# INSTRUCTIONS FOR THE TASK:
Below are the entries; count the lines in them that contain the word "your" and give only the number.

[Dataset entries]

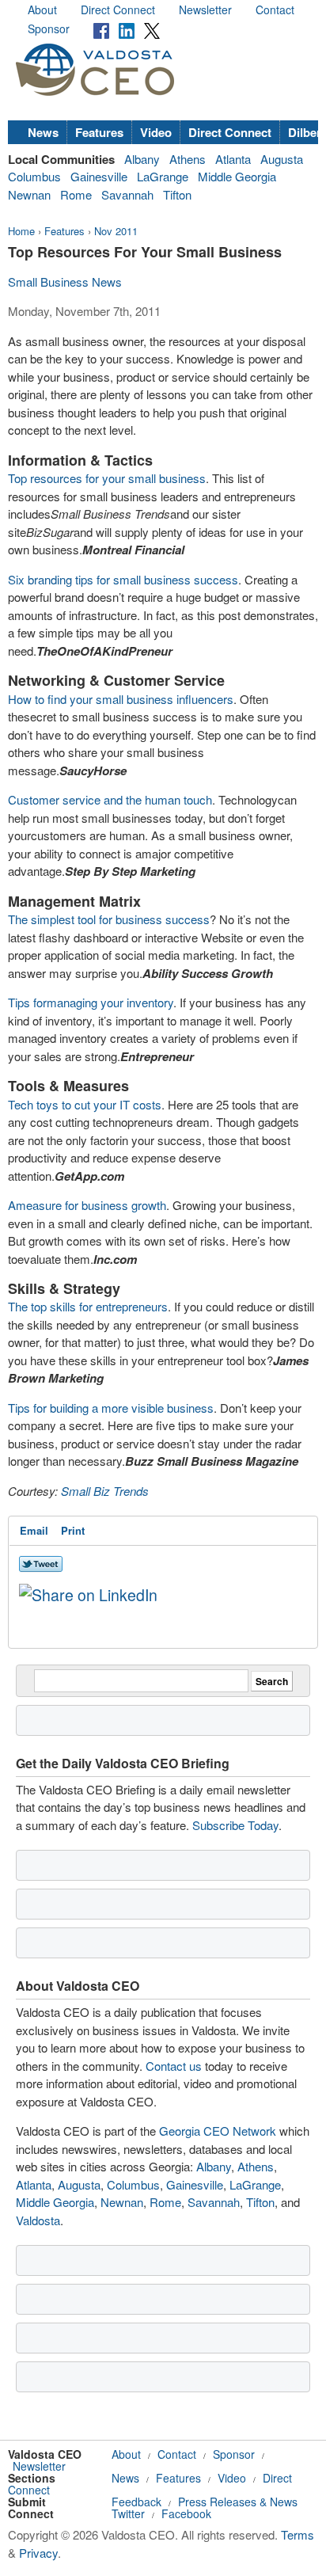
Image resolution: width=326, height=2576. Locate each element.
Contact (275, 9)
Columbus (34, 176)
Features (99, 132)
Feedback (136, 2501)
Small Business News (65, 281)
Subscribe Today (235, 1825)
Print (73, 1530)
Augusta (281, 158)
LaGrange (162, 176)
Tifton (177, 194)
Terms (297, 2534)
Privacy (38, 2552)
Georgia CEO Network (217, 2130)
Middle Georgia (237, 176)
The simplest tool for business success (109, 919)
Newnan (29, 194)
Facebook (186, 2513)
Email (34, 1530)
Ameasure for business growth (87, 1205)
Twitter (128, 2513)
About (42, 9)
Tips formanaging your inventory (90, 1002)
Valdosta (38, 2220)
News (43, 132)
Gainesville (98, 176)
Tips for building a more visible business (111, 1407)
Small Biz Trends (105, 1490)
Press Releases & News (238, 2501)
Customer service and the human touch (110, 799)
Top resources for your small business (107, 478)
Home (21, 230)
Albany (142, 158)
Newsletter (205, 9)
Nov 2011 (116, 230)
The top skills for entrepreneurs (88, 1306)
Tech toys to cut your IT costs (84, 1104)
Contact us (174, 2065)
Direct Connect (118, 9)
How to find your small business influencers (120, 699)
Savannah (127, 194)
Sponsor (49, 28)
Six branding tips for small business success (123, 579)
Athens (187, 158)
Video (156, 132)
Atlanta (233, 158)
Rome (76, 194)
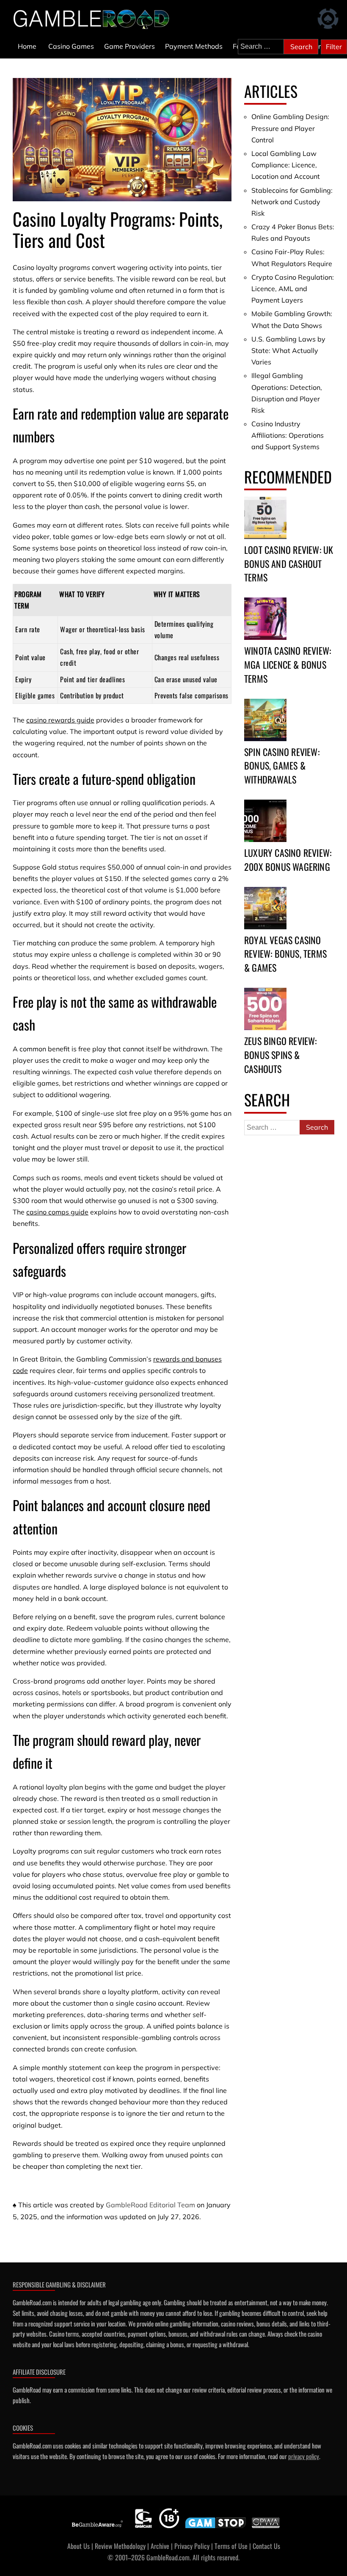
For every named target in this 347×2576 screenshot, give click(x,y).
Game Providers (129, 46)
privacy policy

# WRITTEN RESPONSE:
4